— Given problem 1 —
Please copy the rows word for word, from the line containing "What do you" through the end of the rows, with both ends included.

____ Source document

MR. RHODES: Well, in the first instance I think we have tried to demonstrate a growing commitment to trade in this administration and to do so in a way that these can be win-win agreements. We believe that the Korea Free Trade Agreement was a win-win agreement where U.S. business and workers will benefit, as will Korean businesses and workers. I think in the context any trade agreement, there are going to be sectors that arouse domestic concern, and that’s only natural. So that in the United States there are going to be sectors of our economy that raise concerns in the context of negotiations, just as we have already seen that there are sectors of the Japanese economy that have raised concerns about Japan’s consultations to join the TPP.

But the bottom line is we believe those can be worked out. We believe that if you establish the type of high-threshold agreement that we’re working towards that has not just the traditional components of a trade agreement, but that addresses issues like labor, labor rights, and environmental protections, and also the technological issues associated with trade in the 21st century, that we can craft agreements that benefit all of the nations involved.

So we’re at the beginning of a process in terms of Japan coming into the TPP, and that’s why there are consultations and that’s why there’re negotiations, so that we can provide assurances on both sides that these agreements will ultimately be to the benefit of the U.S. economy and the Japanese economy.

________

— Given problem 2 —
In the remarks on trade, which issues does the speaker say the high-threshold agreement addresses besides the traditional components of a trade agreement?

____ Provided data

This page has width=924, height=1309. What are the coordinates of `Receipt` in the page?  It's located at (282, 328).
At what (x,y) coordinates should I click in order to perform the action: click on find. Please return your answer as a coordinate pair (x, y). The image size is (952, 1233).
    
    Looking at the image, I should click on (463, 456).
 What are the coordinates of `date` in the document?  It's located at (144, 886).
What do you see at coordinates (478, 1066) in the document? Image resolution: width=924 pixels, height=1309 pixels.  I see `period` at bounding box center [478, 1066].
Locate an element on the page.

________

— Exercise solution 1 —
What do you see at coordinates (478, 1066) in the document? Image resolution: width=924 pixels, height=1309 pixels.  I see `period` at bounding box center [478, 1066].
Locate an element on the page.

— Exercise solution 2 —
- labor
- labor rights
- environmental protections
- the technological issues associated with trade in the 21st century